It was a sad and unexpected ending to a life full of high hope.

On the death of Captain Hall, the command devolved upon Captain Budington.

On the 18th November a severe gale began. It increased in violence on the 19th, until the wind reached 52 miles per hour. It continued on the 20th and 21st, and on the latter date the Polaris was found to be afloat. With great difficulty the ship was secured to a large grounded iceberg which was named “Providence Berg.” The Polaris was thus saved from being carried into the pack.

Nothing of special interest occurred during the remainder of the winter. In March 1872, Joe the Eskimo, in one of his hunting expeditions, discovered Petermann’s Fiord.

On 27th March a sledge-party in charge of Dr. Bessels set out with the object of reaching Cape Constitution, Morton’s farthest, and ascertaining its correct position. The party reached within 30 miles of the cape, but had then to return.

The whole expedition were anxious to explore the region to the north, but the strange conclusion was arrived at that it was necessary to proceed in boats. The idea of the “open sea” had evidently some influence with them. When a small channel formed it gave rise to high hopes that a start with the boats would be made, but these hopes were soon dashed when the channel closed again. Instead of setting out with sledge-parties along the coast, the spring and part of the summer were allowed to slip away while they waited for open water. Yet they were in a more favourable position for making an advance towards the north of Greenland than any party before or since.

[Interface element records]

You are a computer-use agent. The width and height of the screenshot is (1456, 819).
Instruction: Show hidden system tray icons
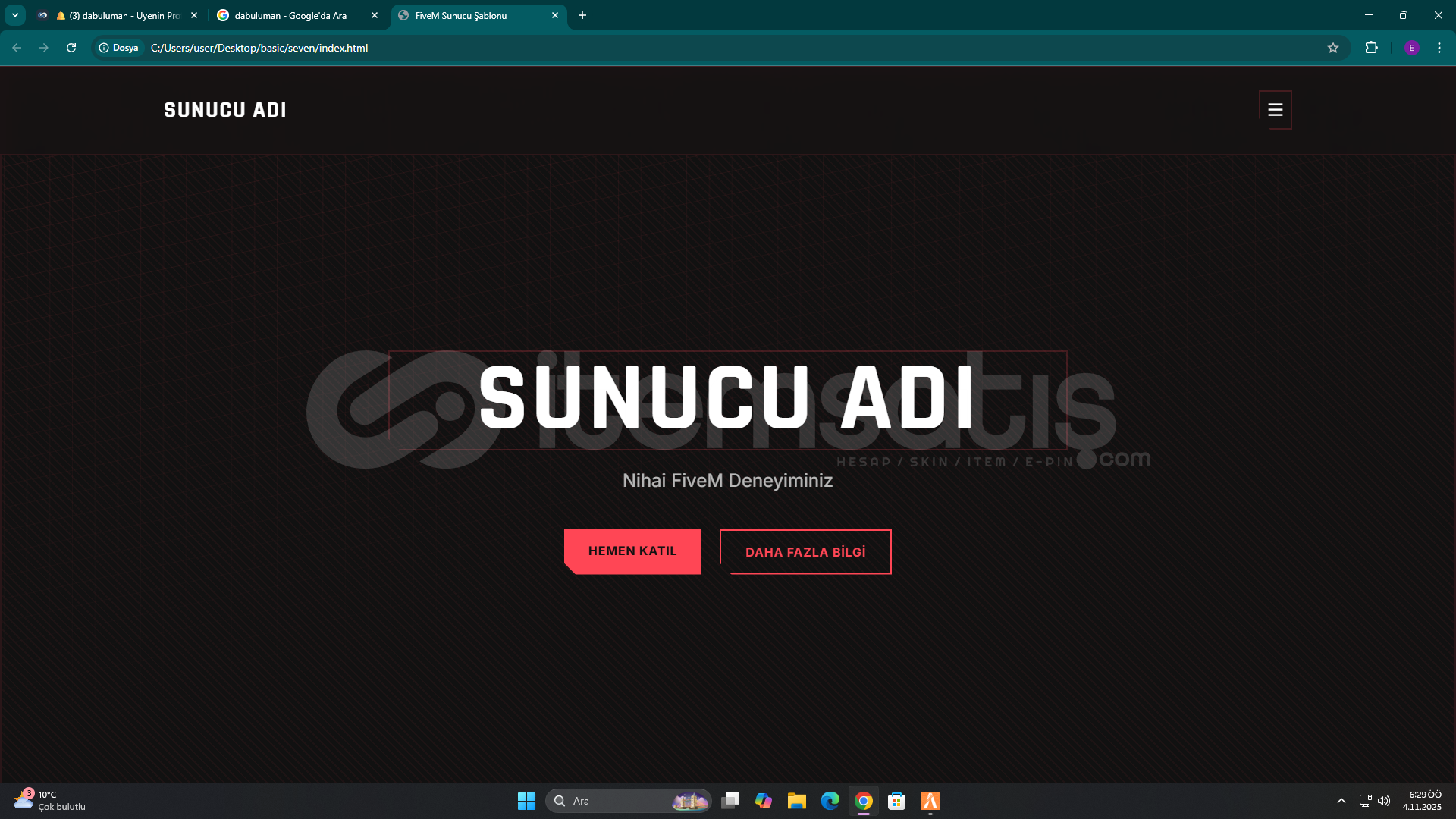pyautogui.click(x=1341, y=801)
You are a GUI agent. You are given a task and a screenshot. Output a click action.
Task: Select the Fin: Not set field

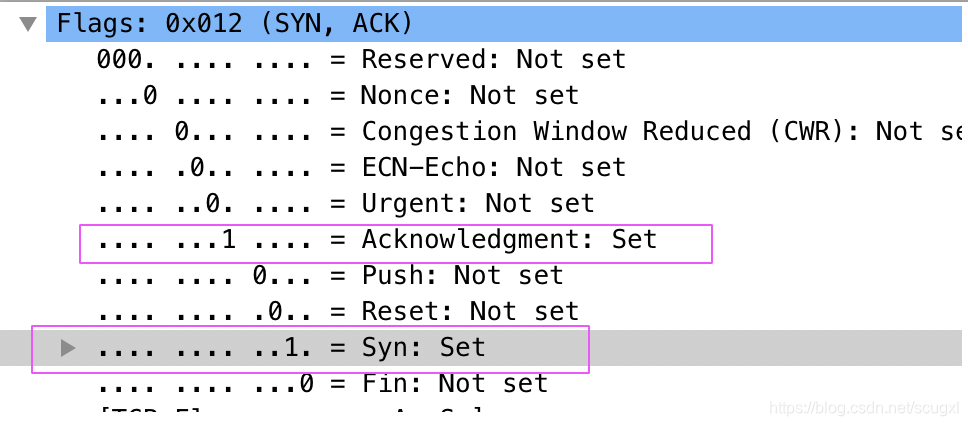(x=322, y=383)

• **WHAT YOU NEED TO DO**: Continue the account of the Polaris expedition given above, picking up after its last sentence.

• **RESPONSE FOR THIS EXERCISE**:
On the 8th June a start was made from Cape Lupton with a boat, which had previously been taken there, but it was crushed in the ice next day.

Another start was made on the 10th with two boats, and the party succeeded in reaching Newman Bay without much difficulty, but found it impossible to proceed farther north with the boats.

During the month of June the Polaris leaked badly, and the pumps had to be kept frequently at work. On the 26th of this month the ship was liberated from the ice by means of saws, and Budington at once determined to start for the north. On approaching Cape Sumner, however, the pack was found to be impenetrable. After crossing to Cape Lieber without finding an opening, the Polaris returned to “Thank-God Harbour.” On the 28th June, Budington received the news that the boat-party was at Newman Bay, and he attempted to take the Polaris north so as to pick up the boats, but the pack was again met at Cape Sumner. He then sent instructions for the boat-party to return. The boats were abandoned at Newman Bay, and the last of the party returned to the Polaris on 22nd July.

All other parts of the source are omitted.